Note: When using the github pkg repository the image name is "pkg.github.com/[username]/[repository]/[tag]"
Try to use semantic versioning on your build tags since this comes in useful later for continous deployment.
When your Dockerimage is built successfully you can continue to push it to your private or public registry. You first need to login with the proper credentials (one time only).
docker login docker.pkg.github.com -u user -p password
and then you can push your image to the registry:
docker push <imagename>:1.0.0
Once your image is deployed to your registry you can define your Kubernetes infrastructure.
apiVersion: apps/v1 #the Resource definition version (not important)
kind: Deployment #what this manifest defines
metadata:
name: kube-test #name of your deployment
namespace: kube-test #namespace your deployment will be deployed to
spec:
selector:
matchLabels:
app: kube-test #name of your application again
replicas: 3 #number of replicas to create
template:
metadata:
labels:
app: kube-test #name of your application again
spec:
containers:
- name: kube-test #probably name of your appliucation again
image: docker.pkg.github.com/flomon/kube-test/kube-test:1.4.0 #!Important: the Image of the container to deploy
resources:
limits: #Also Important: Define some ressource limits so your application doesn't starve other applications
memory: 128Mi
cpu: 500m
ports:
- containerPort: 3000 #what port to open
imagePullSecrets:
- name: dc-cplqn # The credentials used to pull the image from a private registry (can be entered in rancher)
Then you will need a service to expose your deployment:
apiVersion: v1
kind: Service
metadata:
name: kube-test
namespace: kube-test
spec:
selector:
app: kube-test #this has to match the name of your deployment
ports:
- port: 3000 #external port of the service
targetPort: 3000 #port at your deployment
And Finally you can define an Ingress to route your traffic to the service:
apiVersion: extensions/v1beta1
kind: Ingress
metadata:
name: kube-test-ingress
namespace: kube-test
spec:
rules:
- host: test2.kube.floi.ml #the hostname that will route to your application
http:
paths:
- backend:
serviceName: kube-test #has to match the name of your service
servicePort: 3000
If any of this is too complicated at first you can also use the Rancher UI to create and deploy these manifests for you, but its important to understand how it works.
I recommend to use the official Kubernetes VSCode plugin by Microsoft to help you create those manifests that will create templates for you.
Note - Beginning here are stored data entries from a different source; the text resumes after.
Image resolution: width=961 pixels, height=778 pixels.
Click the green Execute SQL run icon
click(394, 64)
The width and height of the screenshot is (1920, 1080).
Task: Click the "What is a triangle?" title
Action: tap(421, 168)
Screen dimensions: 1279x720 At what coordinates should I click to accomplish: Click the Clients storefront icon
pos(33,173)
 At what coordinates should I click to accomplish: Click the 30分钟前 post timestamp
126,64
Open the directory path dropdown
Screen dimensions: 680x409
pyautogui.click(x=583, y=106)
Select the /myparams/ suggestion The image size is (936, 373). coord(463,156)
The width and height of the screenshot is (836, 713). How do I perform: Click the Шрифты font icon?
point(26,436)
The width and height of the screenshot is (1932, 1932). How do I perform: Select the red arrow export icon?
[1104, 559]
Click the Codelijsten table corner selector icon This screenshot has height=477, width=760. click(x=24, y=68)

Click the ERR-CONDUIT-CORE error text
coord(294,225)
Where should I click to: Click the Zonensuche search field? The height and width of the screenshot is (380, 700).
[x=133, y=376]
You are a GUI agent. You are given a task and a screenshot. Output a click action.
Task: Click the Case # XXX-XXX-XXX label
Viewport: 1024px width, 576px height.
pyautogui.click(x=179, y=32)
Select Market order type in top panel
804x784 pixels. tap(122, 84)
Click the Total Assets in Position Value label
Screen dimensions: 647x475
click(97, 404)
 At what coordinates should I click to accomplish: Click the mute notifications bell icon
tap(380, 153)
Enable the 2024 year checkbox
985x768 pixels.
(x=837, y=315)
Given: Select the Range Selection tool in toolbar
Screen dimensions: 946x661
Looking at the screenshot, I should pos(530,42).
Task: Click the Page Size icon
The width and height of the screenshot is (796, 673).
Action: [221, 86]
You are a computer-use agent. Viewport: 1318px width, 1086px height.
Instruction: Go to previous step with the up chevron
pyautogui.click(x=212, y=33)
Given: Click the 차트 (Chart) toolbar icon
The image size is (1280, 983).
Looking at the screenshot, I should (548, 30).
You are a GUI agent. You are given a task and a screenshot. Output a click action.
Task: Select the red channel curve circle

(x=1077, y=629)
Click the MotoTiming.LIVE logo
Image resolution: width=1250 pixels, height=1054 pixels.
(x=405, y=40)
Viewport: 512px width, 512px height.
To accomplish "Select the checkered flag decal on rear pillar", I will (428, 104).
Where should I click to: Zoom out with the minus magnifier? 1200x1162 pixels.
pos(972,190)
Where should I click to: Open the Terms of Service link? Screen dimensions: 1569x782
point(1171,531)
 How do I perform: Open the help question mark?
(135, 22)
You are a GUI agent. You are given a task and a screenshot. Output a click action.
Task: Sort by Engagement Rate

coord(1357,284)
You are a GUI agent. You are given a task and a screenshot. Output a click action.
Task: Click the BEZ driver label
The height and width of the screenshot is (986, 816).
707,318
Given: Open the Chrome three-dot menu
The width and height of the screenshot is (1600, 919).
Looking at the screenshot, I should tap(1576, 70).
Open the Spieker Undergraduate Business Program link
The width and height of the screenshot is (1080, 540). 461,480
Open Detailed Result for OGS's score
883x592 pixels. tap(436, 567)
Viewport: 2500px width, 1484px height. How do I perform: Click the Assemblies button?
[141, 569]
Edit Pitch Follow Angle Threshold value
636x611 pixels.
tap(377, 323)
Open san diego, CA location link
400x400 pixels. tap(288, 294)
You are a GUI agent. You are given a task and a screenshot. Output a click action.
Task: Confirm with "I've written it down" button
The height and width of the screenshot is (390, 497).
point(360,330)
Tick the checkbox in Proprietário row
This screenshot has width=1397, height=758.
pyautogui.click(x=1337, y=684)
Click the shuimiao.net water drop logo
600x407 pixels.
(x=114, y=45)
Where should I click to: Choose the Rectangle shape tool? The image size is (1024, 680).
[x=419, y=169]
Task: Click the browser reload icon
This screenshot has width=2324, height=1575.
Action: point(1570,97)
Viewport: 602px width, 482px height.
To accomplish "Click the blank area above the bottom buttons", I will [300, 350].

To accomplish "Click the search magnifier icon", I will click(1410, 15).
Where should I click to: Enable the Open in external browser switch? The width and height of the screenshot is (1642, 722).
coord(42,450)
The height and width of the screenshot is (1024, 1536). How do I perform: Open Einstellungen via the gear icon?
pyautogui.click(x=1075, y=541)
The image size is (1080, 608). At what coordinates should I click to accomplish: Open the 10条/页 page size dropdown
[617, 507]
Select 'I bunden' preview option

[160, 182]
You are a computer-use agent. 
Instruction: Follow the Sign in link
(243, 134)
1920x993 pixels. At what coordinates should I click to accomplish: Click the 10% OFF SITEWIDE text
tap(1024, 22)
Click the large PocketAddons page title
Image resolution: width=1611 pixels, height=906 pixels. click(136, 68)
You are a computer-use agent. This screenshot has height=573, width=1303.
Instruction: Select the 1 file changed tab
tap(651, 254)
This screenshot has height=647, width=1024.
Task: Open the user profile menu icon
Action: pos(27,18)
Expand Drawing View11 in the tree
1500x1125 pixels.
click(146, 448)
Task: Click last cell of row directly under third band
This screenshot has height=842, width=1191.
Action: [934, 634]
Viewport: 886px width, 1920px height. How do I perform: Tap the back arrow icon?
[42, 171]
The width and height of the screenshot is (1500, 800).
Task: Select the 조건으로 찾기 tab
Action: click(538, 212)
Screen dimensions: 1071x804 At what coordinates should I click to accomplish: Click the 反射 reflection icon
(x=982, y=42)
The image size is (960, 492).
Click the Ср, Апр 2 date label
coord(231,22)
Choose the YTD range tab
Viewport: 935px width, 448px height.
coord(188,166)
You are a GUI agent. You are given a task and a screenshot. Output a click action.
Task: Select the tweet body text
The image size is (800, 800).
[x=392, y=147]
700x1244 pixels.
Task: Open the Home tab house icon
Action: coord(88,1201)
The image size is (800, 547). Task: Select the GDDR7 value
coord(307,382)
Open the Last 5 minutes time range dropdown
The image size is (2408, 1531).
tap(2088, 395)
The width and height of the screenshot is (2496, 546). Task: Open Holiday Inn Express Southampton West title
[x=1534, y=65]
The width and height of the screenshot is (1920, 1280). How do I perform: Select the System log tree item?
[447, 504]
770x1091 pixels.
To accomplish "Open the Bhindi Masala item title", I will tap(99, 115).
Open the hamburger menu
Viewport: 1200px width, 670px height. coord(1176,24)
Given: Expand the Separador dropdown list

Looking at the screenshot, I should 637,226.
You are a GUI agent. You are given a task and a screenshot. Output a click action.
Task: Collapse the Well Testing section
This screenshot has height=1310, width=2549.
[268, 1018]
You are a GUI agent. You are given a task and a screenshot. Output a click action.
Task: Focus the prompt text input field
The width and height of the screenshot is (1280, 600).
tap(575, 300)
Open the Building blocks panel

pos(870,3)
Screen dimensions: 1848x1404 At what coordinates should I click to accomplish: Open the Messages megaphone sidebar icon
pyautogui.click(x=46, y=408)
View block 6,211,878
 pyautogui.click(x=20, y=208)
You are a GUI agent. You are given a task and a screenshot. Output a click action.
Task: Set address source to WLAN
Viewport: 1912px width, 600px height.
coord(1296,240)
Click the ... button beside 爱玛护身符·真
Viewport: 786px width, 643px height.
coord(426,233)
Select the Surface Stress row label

Also the yaml plugin by RedHat provides Kubernetes syntax support.
If you want to understand individual bits of the manifests this tool might help you: Konstellate Editor
If you want to have Continous Deployment capabilities for your Deployments you just need to add two lines to your deployment manifest:
apiVersion: apps/v1
kind: Deployment
metadata:
name: wd
namespace: default
annotations:
keel.sh/policy: minor # <-- policy name according to https://semver.org/
keel.sh/trigger: poll # <-- actively query registry, otherwise defaults to webhooks
This will regularly poll your Registry for new Image versions and deploy them automatically. You can also define webhooks for faster deployments, but for this and more information consult the keel documentation.